The chairman of the House Economic Growth, Job Creation and Regulatory Affairs subcommittee said Wednesday that taxpayers could end up bailing out insurance companies to the tune of $1 billion as a result of Obamacare.
The bailout, argued Representative Jim Jordan (R-Ohio), will result from a revenue-sharing program set up under Obamacare called the Temporary Risk Corridors Program. Jordan’s assertions run counter to previous Congressional Budget Office report that said the program would cost the government nothing.
“The American people have a right to know how much these backdoor bailouts will cost,” Jordan said. “While I have great respect for the analysts at CBO, their findings in this area did not square with the evidence presented by numerous health policy experts.”
The revenue-sharing is intended to offset insurer costs during the early stages of Obamacare implementation by distributing funds from insurers with healthier patients to those insuring higher numbers of older, sicklier patients.
Jordan told fellow lawmakers that, according to research involving 23 Obamacare co-op insurers and 15 traditional insurance providers, his committee estimates that the more than $730 million will be paid out to struggling insurers.
“The information provided by the insurers suggests that the total taxpayer bailout could well exceed $1 billion this year alone,” he said.
Republicans have previously attacked the risk corridor as being unlawful, based on opinions from the Government accountability Office and Congressional Research Service.
“Under current law, payments made under the risk corridor program would constitute an unlawful transfer of potentially billions of taxpayer dollars to insurers offering qualified health plans under the President’s health care law,” wrote Representative Fred Upton (R-Mich.) and Senator Jeff Sessions (R-Ala.) in a recent letter to new Health and Human Services Secretary Sylvia Burwell.

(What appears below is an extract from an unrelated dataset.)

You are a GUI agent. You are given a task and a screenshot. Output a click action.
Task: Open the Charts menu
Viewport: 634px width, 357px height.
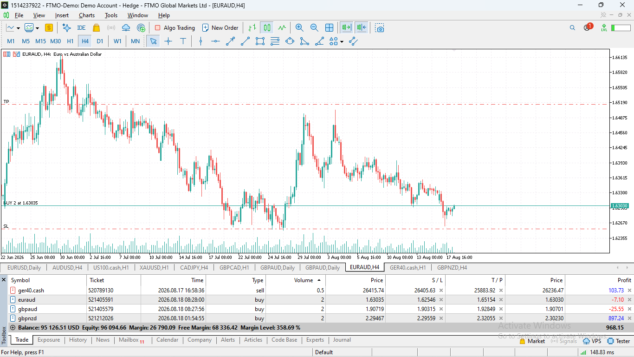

The lawmakers’ contention stems from a statement in the Administration’s 2015 fiscal year budget calling for the corridor funds to be moved through the Centers for Medicare and Medicaid Services. Sessions and Upton contend that Congress should hold the sole authority to authorize the funds.
“Without an explicit appropriation, any money spent on the risk corridor program would be based on an illegal transfer of funds and your agency could be held in violation of the Antideficiency Act,” the lawmakers said.